In his presentation at the Institute of Medicine (IOM)-hosted event, Andrew Shao, CRN’s senior vice president of scientific and regulatory affairs, said the limited list of biomarkers – or surrogate endpoints – meant fewer possible health claims.
“CRN has commented to both FDA and NIH (both Office of Dietary Supplements and National Center for Complementary and Alternative Medicine) in the past about the urgent need for additional biomarkers as surrogate endpoints,” Shao told the workshop.
The workshop follows on from an IOM report on the same subject published last month. NutraIngredients-USA’s coverage of that report can be found here.
The fact that the IOM and others are even considering a formal framework to establish biomarkers is highlighted by Shao as being a positive step, as before there were none.
“The lists of biomarkers validated as surrogate endpoints for disease and as markers of nutrient exposure (i.e. status) are disappointingly short and have been for some time.
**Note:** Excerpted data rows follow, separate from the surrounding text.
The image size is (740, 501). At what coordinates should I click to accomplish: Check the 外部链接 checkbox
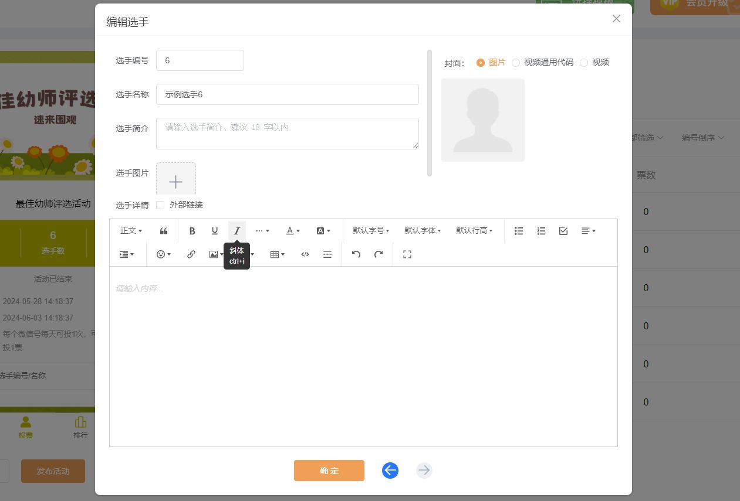point(160,205)
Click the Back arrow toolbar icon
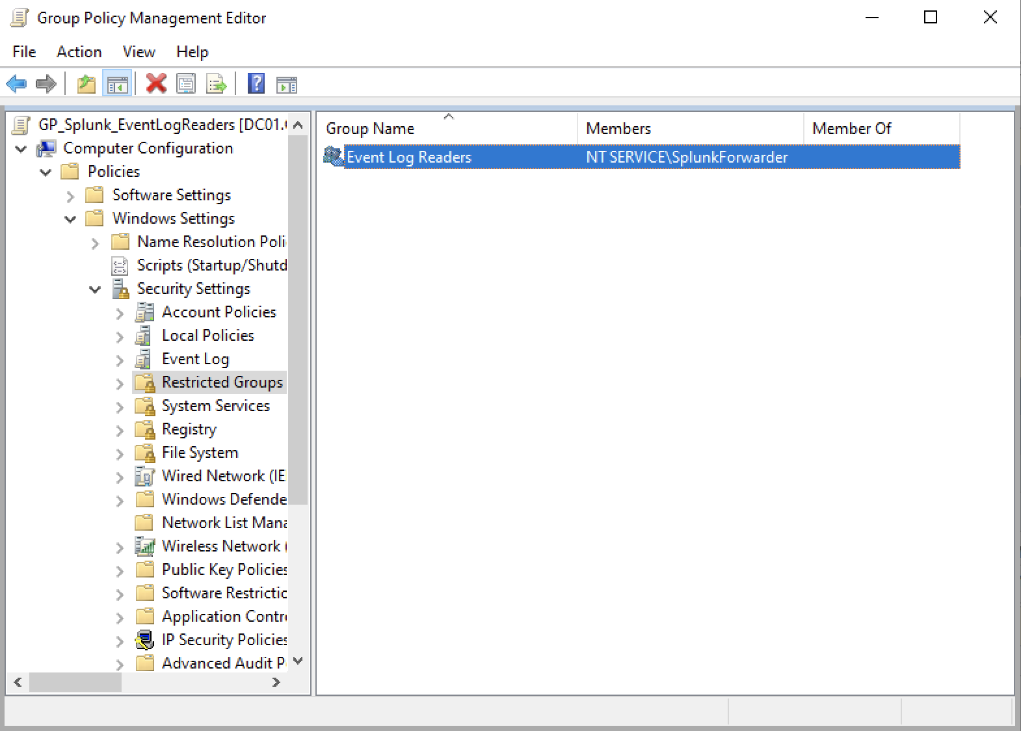This screenshot has width=1021, height=731. tap(16, 84)
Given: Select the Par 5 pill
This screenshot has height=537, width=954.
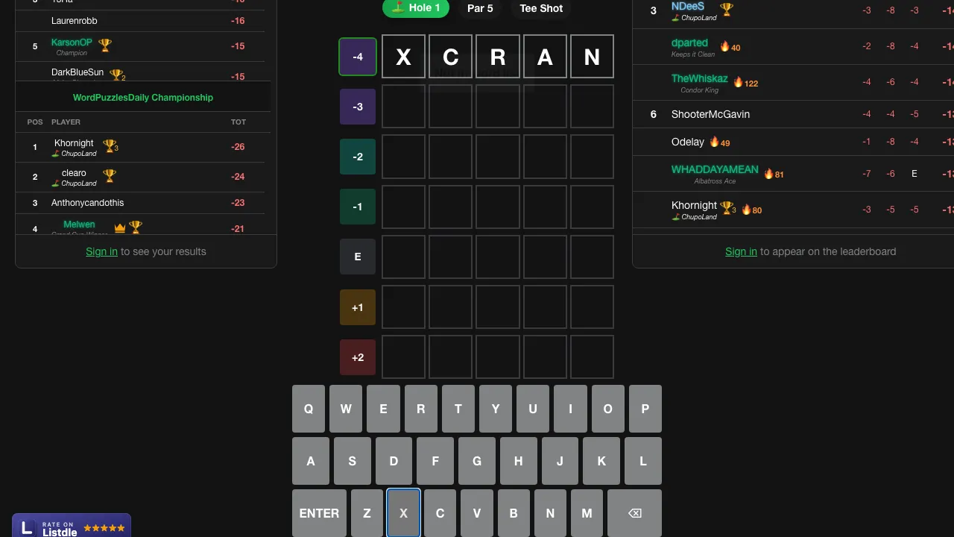Looking at the screenshot, I should [x=480, y=8].
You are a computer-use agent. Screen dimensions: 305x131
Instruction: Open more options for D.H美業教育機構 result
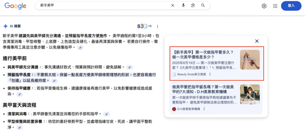[x=204, y=109]
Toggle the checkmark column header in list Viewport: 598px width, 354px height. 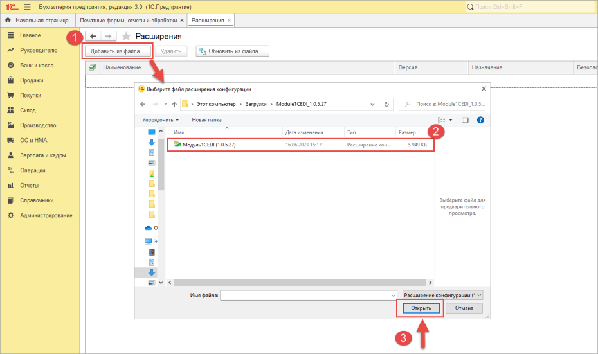pos(93,67)
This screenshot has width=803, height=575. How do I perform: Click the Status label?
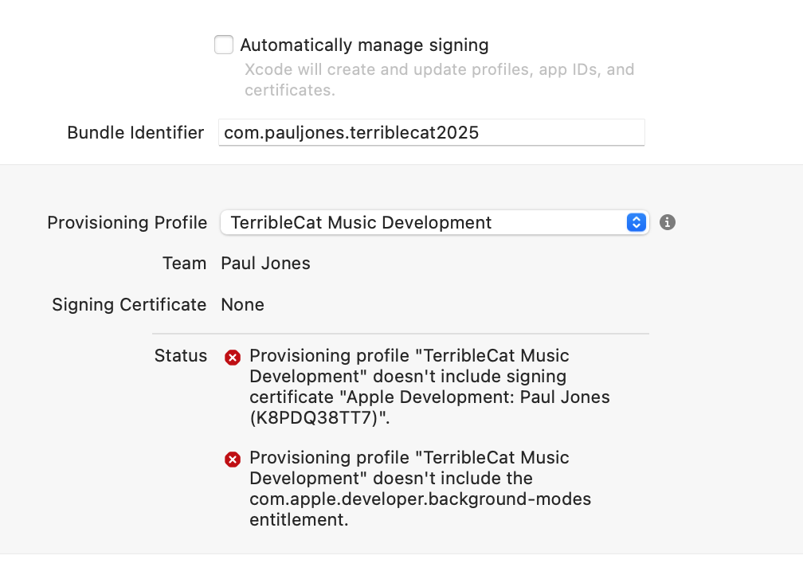click(181, 355)
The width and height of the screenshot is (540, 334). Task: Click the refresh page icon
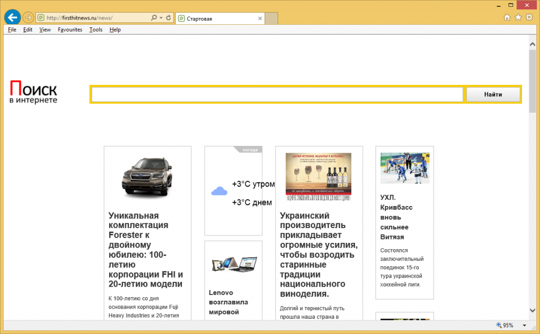pyautogui.click(x=169, y=18)
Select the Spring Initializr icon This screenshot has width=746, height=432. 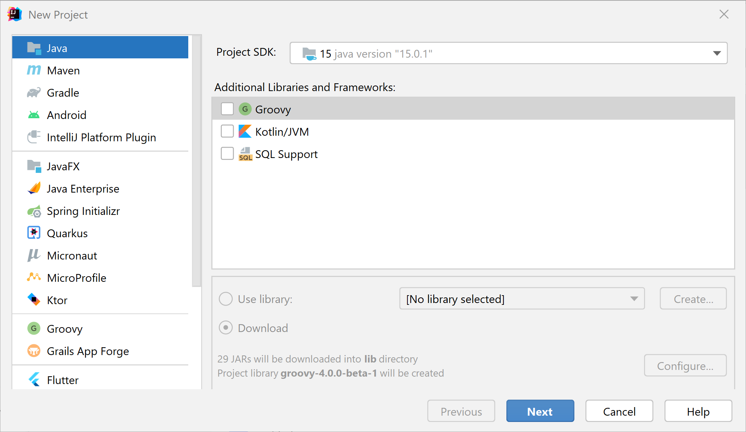coord(34,211)
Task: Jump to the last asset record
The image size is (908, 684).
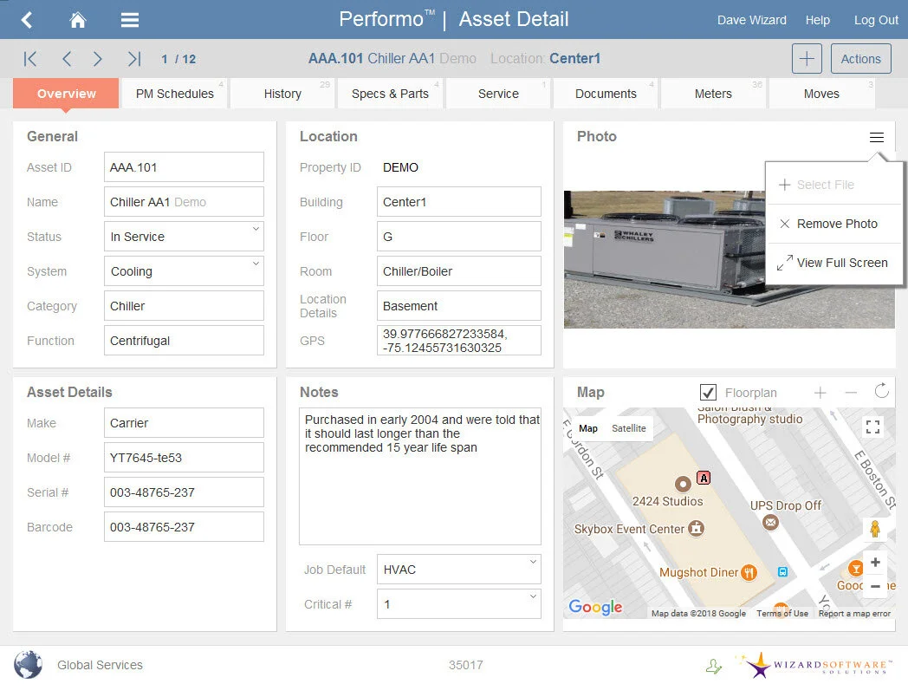Action: coord(133,59)
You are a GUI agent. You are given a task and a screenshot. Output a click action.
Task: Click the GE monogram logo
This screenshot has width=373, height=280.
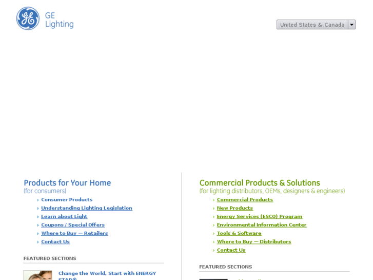[28, 18]
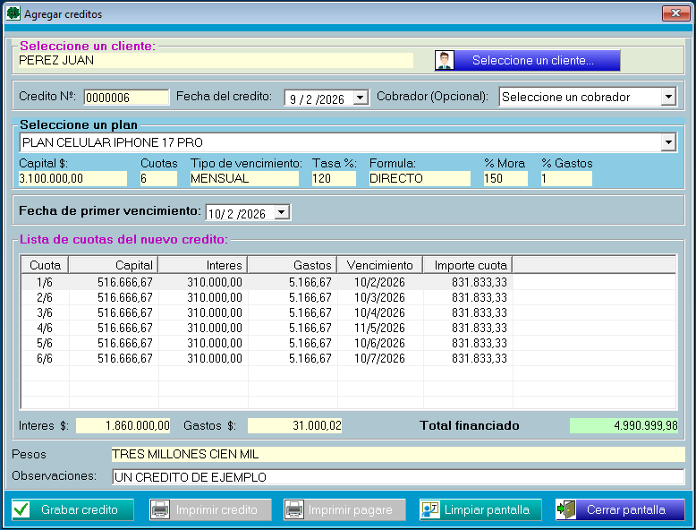Click the Observaciones text field
This screenshot has width=696, height=530.
(397, 476)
We hope that with the implementation of this new framework, those lists will eventually grow, although we recognize that this is a long and complicated process.”
Shao said a formal biomarker evaluation process would boost product development because companies would know the research they conduct would better find use in a commercial sense and in line with health claims and public health recommendations.
“As far as consumer understanding, that will depend on whether and to what extent efforts are undertaken to build consumer awareness. In the end, consumers are not so much interested in the biomarker as they are the clinical endpoint that it represents.”
But Shao questioned whether the resources were available to develop any recommendations about biomarkers.
He also questioned how appropriate it was to apply the same degree of scientific rigour in evaluating biomarkers across drugs, medical devices, biologics, or foods and dietary supplements.
Inconsistencies and nonsense
Inconsistencies existed in the IOM report, he said, as while advocating a one-size-fits-all approach, it also acknowledged different regulatory systems existed, and that, “legislation may be required to revise the science-based standards and regulatory processes for these non-drug products.”
He added: “Biomarkers are not only important as surrogates for clinical endpoints but also essential in the assessment of nutrient exposure, which are not only used to inform decisions on health claims, but also for the Dietary Reference Intakes and statements of dietary guidance. The notion that the scientific and regulatory frameworks for these public health recommendations should be identical for those used in the drug approval process is nonsensical."
Shao confirmed criticism of the IOM for entering into the regulatory debate when it was, “outside the scope of the expertise of the IOM Committee and their mandate”.